Но много хуже этих сверх патриотических немецких размышлений, в ко­торых наряду с фантастическою заносчивостью всё же звучит и самая насто­ящая боль, представляются мне некоторые наши попытки найти в современ­ной русской действительности кое-какие положительные результаты, ради которых, пожалуй, стоило воевать и производить революцию.

Я не говорю сейчас о большевиках, для которых всё  оправдано тем, что они  стоят у власти,  но о тех, правда редких, голосах, для которых всё  пере­житое за последнее десятилетие Россией является, в конце концов, всё же сходною ценою за такие реальные результаты, как передача земли мужикам, на которой они, правда, пока что мрут с голоду, и как нарождение в деревне той политической свободы, которая, быть может, и свергнет в конце концов большевиков, как свергла в свое время самодержавие.

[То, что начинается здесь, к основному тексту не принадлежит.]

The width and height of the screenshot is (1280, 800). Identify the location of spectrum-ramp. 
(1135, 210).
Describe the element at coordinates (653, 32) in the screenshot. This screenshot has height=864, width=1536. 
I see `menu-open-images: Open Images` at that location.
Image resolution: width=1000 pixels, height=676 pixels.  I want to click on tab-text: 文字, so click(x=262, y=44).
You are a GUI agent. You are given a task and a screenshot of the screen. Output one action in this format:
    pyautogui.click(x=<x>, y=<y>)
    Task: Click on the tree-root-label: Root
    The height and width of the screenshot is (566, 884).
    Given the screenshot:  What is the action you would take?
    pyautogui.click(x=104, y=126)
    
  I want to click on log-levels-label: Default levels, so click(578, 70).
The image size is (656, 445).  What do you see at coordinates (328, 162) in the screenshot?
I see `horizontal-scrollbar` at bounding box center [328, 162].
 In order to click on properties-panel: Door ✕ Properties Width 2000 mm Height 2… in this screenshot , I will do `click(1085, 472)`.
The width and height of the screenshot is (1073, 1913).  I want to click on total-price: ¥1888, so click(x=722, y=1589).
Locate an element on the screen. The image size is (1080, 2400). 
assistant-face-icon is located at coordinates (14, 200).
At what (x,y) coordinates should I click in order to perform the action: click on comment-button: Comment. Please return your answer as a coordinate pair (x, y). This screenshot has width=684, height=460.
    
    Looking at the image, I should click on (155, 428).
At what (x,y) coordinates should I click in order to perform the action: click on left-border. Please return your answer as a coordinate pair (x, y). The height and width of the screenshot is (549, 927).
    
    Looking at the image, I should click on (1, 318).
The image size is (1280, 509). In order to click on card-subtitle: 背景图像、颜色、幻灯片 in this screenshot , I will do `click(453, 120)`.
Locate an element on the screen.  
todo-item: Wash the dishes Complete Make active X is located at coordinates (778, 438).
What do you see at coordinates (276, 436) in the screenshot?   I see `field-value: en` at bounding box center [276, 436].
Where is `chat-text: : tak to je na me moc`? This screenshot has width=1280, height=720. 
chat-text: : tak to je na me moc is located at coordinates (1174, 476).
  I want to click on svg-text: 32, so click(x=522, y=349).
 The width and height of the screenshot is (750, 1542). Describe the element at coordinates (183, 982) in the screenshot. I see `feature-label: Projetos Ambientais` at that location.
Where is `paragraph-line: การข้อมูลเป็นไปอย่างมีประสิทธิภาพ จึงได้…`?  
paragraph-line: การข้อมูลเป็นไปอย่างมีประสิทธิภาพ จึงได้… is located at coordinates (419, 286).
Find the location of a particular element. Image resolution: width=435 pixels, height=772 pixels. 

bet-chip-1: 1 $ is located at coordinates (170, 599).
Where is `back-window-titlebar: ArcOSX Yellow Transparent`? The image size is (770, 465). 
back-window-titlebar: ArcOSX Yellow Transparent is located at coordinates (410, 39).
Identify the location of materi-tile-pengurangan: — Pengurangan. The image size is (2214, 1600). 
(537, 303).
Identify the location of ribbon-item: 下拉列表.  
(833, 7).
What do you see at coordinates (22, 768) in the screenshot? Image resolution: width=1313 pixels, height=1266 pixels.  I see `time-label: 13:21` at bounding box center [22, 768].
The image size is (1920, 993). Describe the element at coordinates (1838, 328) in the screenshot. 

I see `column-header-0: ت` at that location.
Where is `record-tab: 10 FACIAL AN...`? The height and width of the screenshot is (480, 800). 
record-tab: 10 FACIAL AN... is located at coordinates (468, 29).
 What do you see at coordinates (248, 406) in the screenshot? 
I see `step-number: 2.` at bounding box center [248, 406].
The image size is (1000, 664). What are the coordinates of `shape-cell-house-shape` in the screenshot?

Спорить с этими людьми, весьма щедрыми на чужую кровь и чужие страдания, не приходится; не доказывать  же, в самом деле, что все перене­сённое Россией по своему удельному весу совершенно несоизмеримо с теми реальными  улучшениями русской социальной и политической жизни, кото­рые надо искать в лупу, но которые даже и в лупу вряд ли можно найти.

Как политические величины и субъекты исторического творчества по­бежденные народы, по крайней мере на время, сведены почти что на нет и поставлены в рабью зависимость: Германия от своих вчерашних врагов, Россия от своих вчерашних союзников.